I due erano accusati di essersi impossessati di 12 piante (6 di abete rosso e 6 di larice) abbattute in un bosco del Comune di Cimone in località Palù S. Anna. I tronchi, debitamente scortecciati e ripuliti dai rami, venivano poi utilizzati per costruire il capanno. Il manufatto "incriminato", come descritto nel capo di imputazione, era realizzato «in calcestruzzo seminterrato delle dimensioni planivolumetriche di circa 3,5 per 2,5 metri con altezza di un metro nel quale erano stati cementati 4 tubi di materiale plastico al cui interno erano stati collocati altrettanti tronchi di abete rosso alti circa 15 mestri». Non si trattava di un'agile struttura lignea per la caccia, ma di qualcosa di ben più impattante.
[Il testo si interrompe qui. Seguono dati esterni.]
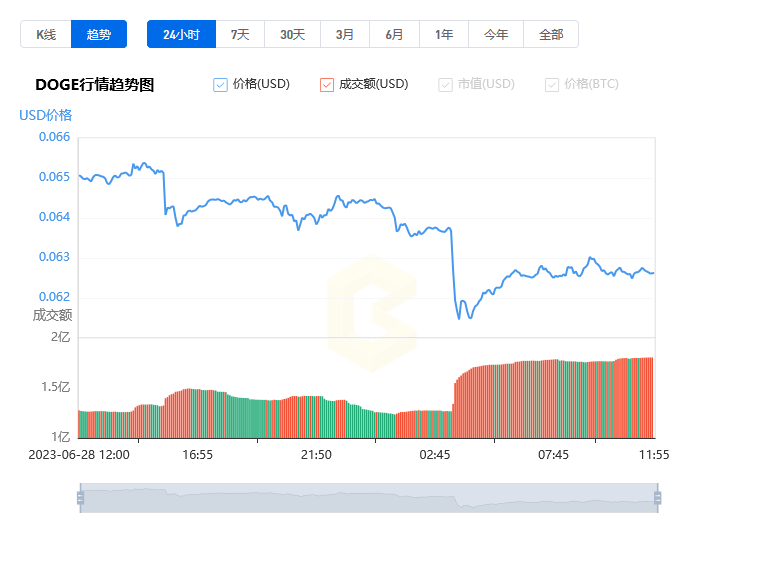780x563 pixels.
Task: Click the left handle of range slider
Action: coord(80,497)
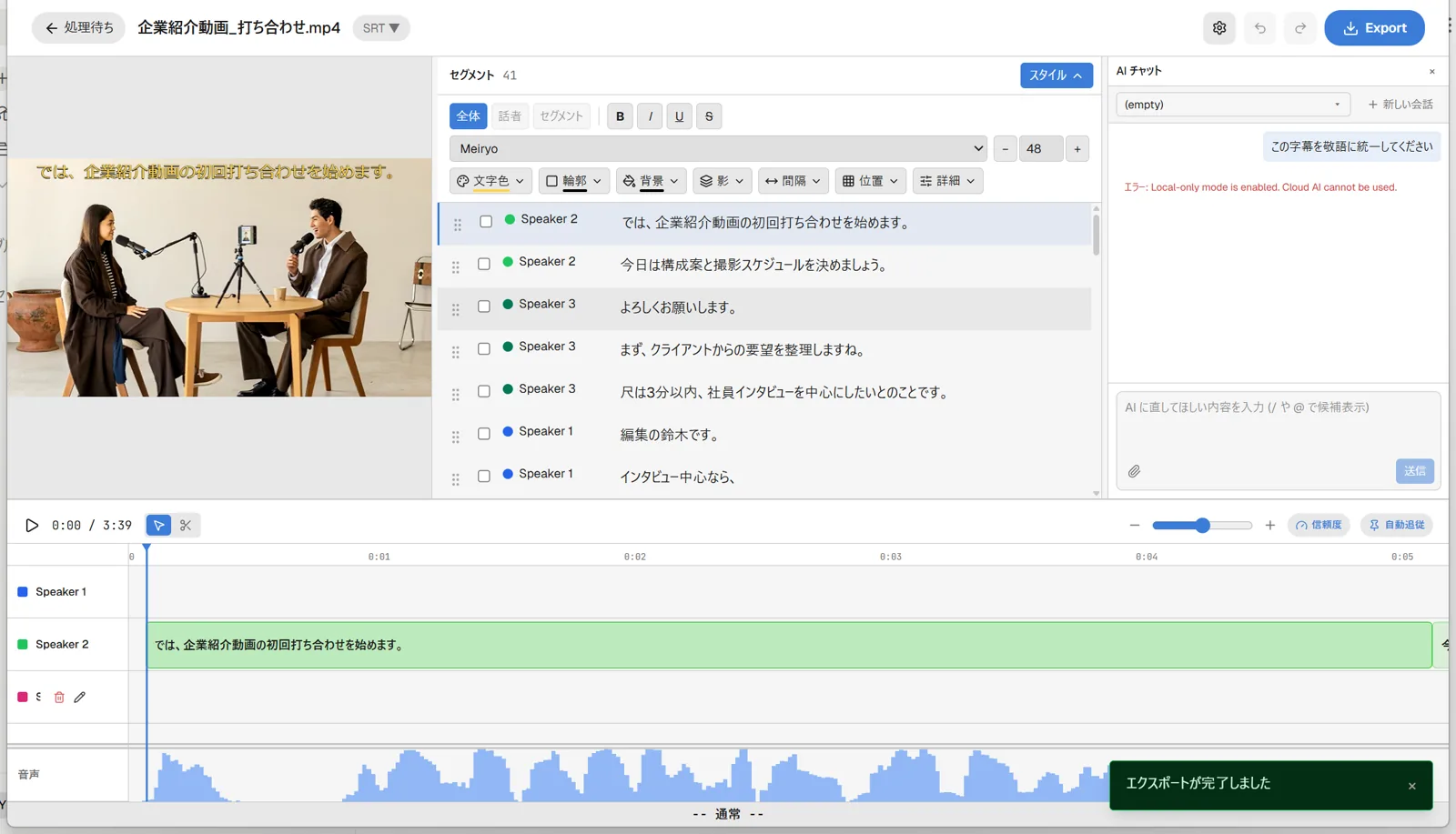Click the Export button
This screenshot has width=1456, height=834.
pyautogui.click(x=1374, y=28)
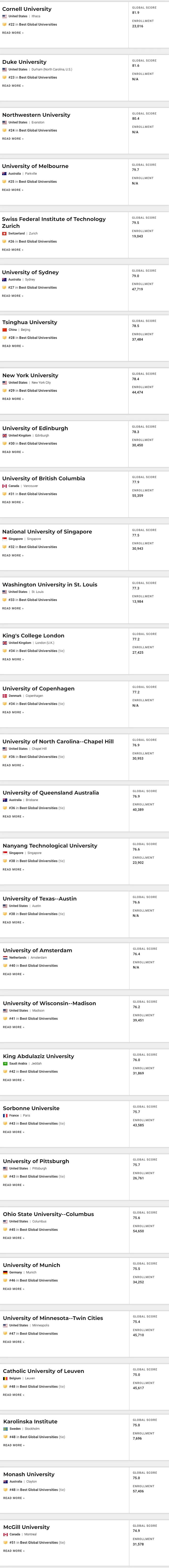Screen dimensions: 169x1568
Task: Expand Read More under Duke University
Action: tap(13, 86)
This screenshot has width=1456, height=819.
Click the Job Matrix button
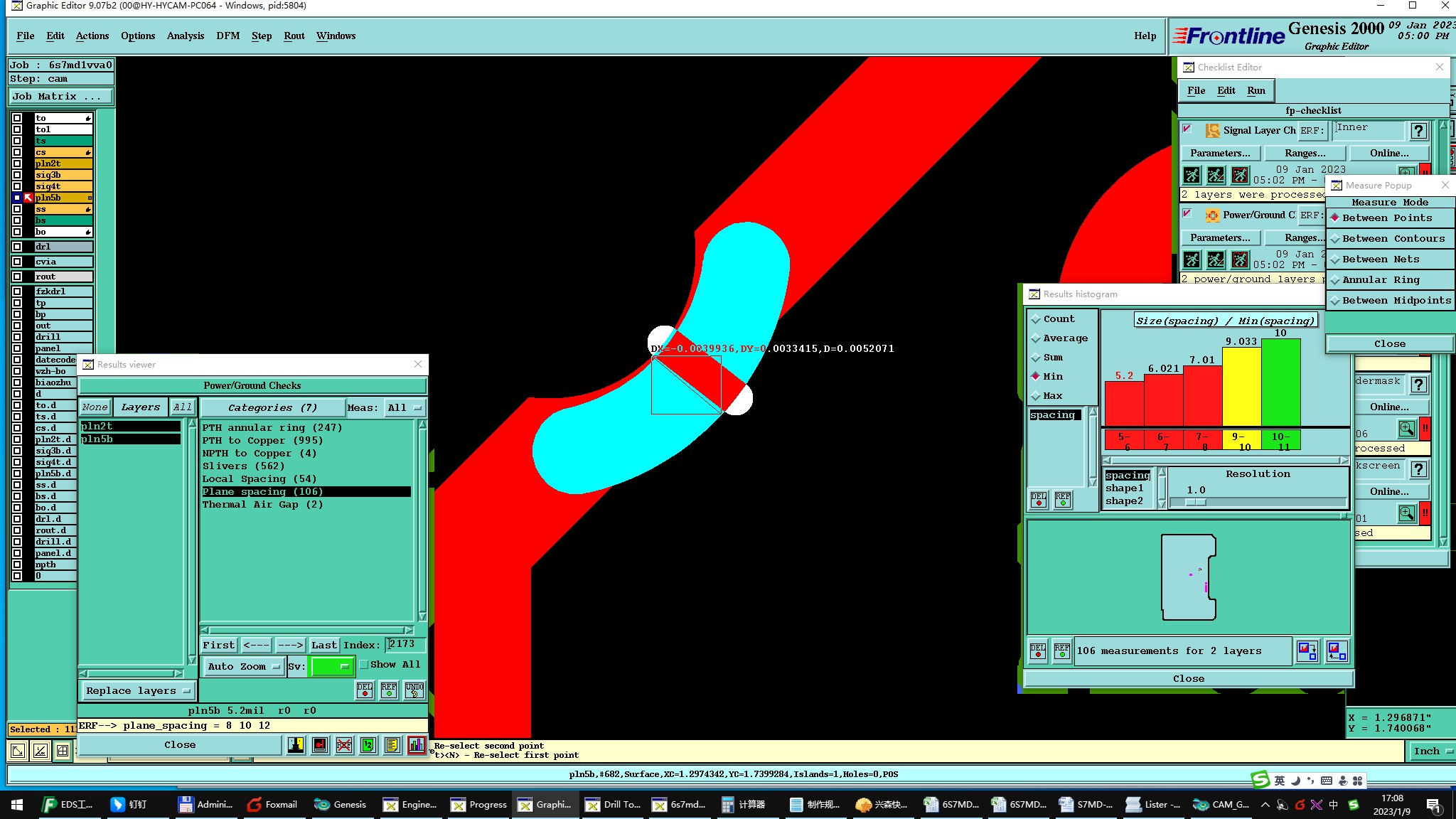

Ciononostante gli imputati hanno sempre sostenuto di aver agito in perfetta buona fede, convinti di aver prelevato i tronchi da suolo privato e di non aver avuto bisogno di alcuna autorizzazione edilizia.
La buona fede secondo la difesa era comprovata anche dal fatto che alla fine del novembre 2011 era stato uno degli imputati a contattare la forestale per informare della costruzione del capanno la cui presenza veniva poi dichiarata anche al Comune.
Si trattava però di un abuso con furto di alberi, reati dichiarati estinti grazie al volontariato fatto dagli imputati nel sociale.